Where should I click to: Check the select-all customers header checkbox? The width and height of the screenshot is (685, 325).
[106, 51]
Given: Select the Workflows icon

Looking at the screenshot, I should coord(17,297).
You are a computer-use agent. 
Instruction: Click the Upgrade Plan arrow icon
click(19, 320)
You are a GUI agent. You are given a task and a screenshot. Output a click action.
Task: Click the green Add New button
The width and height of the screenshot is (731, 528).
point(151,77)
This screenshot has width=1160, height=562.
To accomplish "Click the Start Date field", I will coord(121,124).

- - - -

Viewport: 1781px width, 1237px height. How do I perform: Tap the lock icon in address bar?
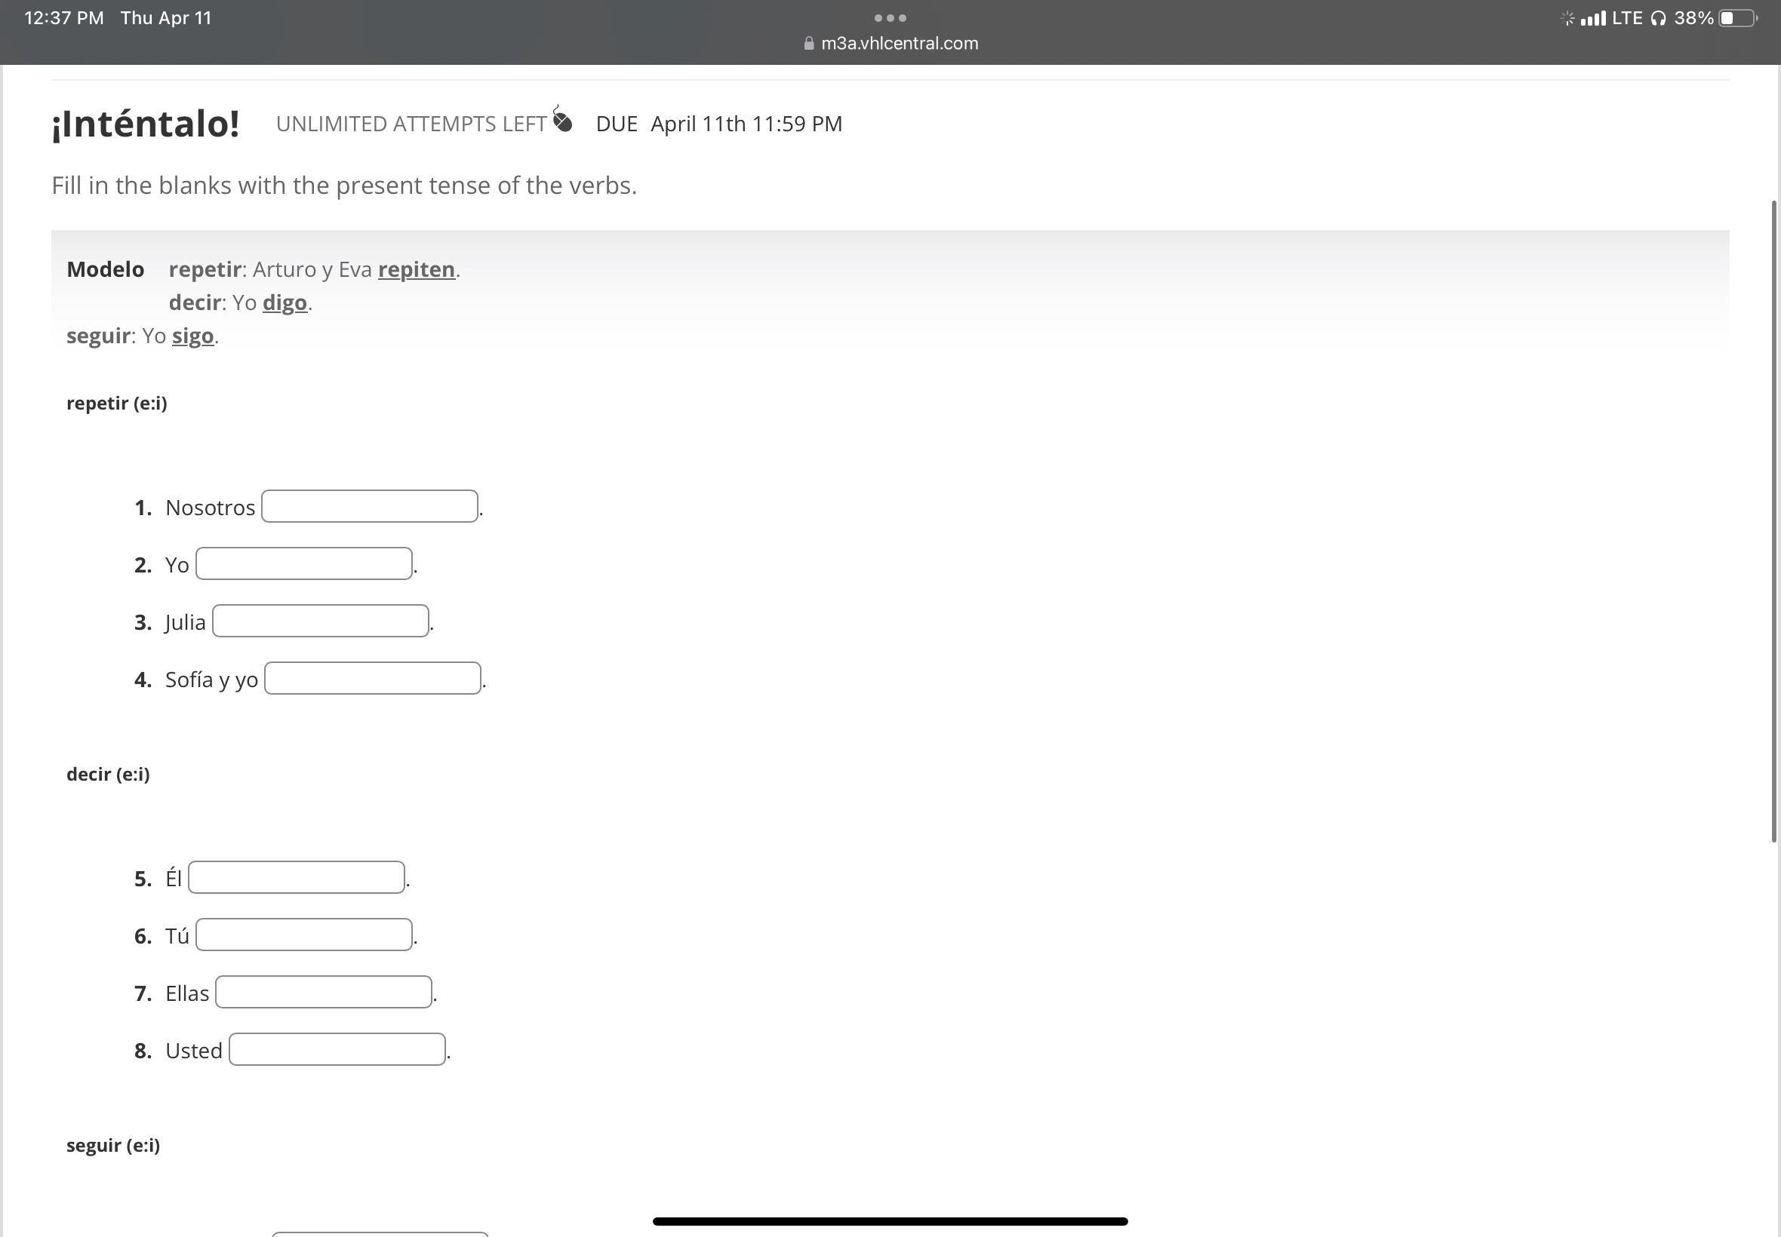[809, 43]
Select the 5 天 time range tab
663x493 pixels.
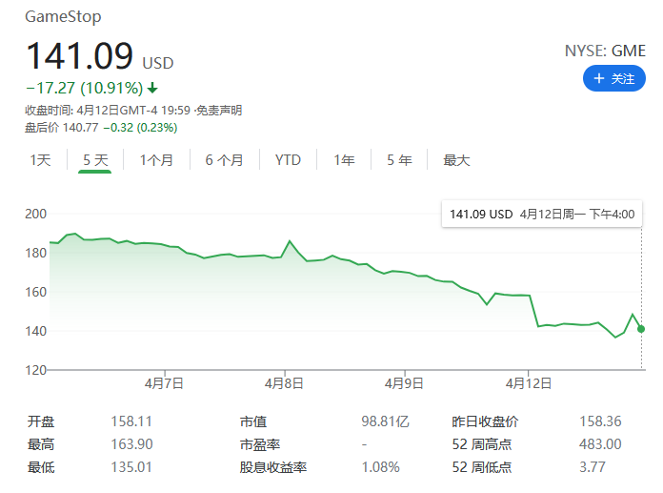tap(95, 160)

- - - -

Retype the lines between the line containing "Where should I" and the line containing "I will coord(121,124).", inclusive, without any changes.

* [Finished exercise]
Where should I click to: Check the select-all customers header checkbox? The width and height of the screenshot is (685, 325).
[106, 51]
Given: Select the Workflows icon

Looking at the screenshot, I should coord(17,297).
You are a computer-use agent. 
Instruction: Click the Upgrade Plan arrow icon
click(19, 320)
You are a GUI agent. You are given a task and a screenshot. Output a click action.
Task: Click the green Add New button
The width and height of the screenshot is (731, 528).
point(151,77)
This screenshot has width=1160, height=562.
To accomplish "Click the Start Date field", I will coord(121,124).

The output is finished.